Leshniv Jewish Cemetery

Cemetery Information

Site address
To reach the cemetery, proceed for about 160 metres in the north-western direction from the western edge of the village. The cemetery is located on the right of the road.
GPS coordinates
50.24538, 25.08054
Perimeter length
473 metres
Is the cemetery demolished
Type and height of existing fence
Fenced by ESJF in May 2021.
Preservation condition
Fenced and protected Jewish cemetery
General site condition
This is a fenced and well-maintained Jewish cemetery. The telecommunication tower is located on the cemetery site.
Number of existing gravestones
About 50. Many gravestones are dug into the ground with its front sites, and it's impossible to read the dates.
Date of oldest tombstone
1884 (oldest found by ESJF expedition)
Date of newest tombstone
1935 (latest found by ESJF expedition)
Urgency of erecting a fence
Fence is not needed
Land ownership
Preserved construction on site
Drone surveys

Historical overview

The exact period of the cemetery’s establishment is unknown. Presumably, it appears on the Austro-Hungarian maps of the 1880s. According to Pinkas haKehillot, the cemetery was operating until 1939.

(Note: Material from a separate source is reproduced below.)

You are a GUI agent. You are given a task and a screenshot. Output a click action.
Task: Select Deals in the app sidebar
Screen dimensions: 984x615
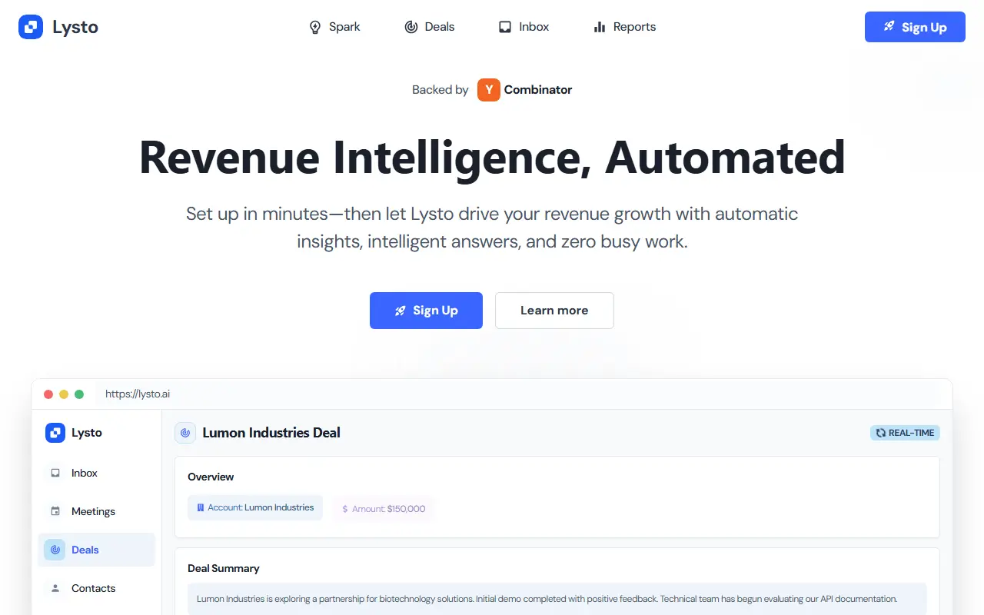97,550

Jews first settled in the early 17th century. A Jewish cemetery was established from the emerge of the Jewish community. In 1880, 696 Jews lived (31.6% of the total population) in Leshniv. In the 17-18th century, the Jews were engaged mainly in crafts and trade. Yoel Halperin (from 1760), Zvi-Hirsh Ramraz (in the mid-19th century) and other rabbis served in Leshniv. In the first half of the 19th century, a synagogue was built. In 1900, the Jewish population was 513 (25.6% of the total population). The peak of the Jewish population was about 800 in 1911, and it fell to 179 (9.5% of the total population) in 1921. In summer 1941, the Wehrmacht occupied Leshniv. In January 1942, 269 Jews resided in Leshniv. On November 2, 1942, a ghetto was established. On 17 April 1943, the Leshniv ghetto was liquidated, and more than 250 Jews were deported to the Brody ghetto. 19 Jews returned to Leshniv after WWII.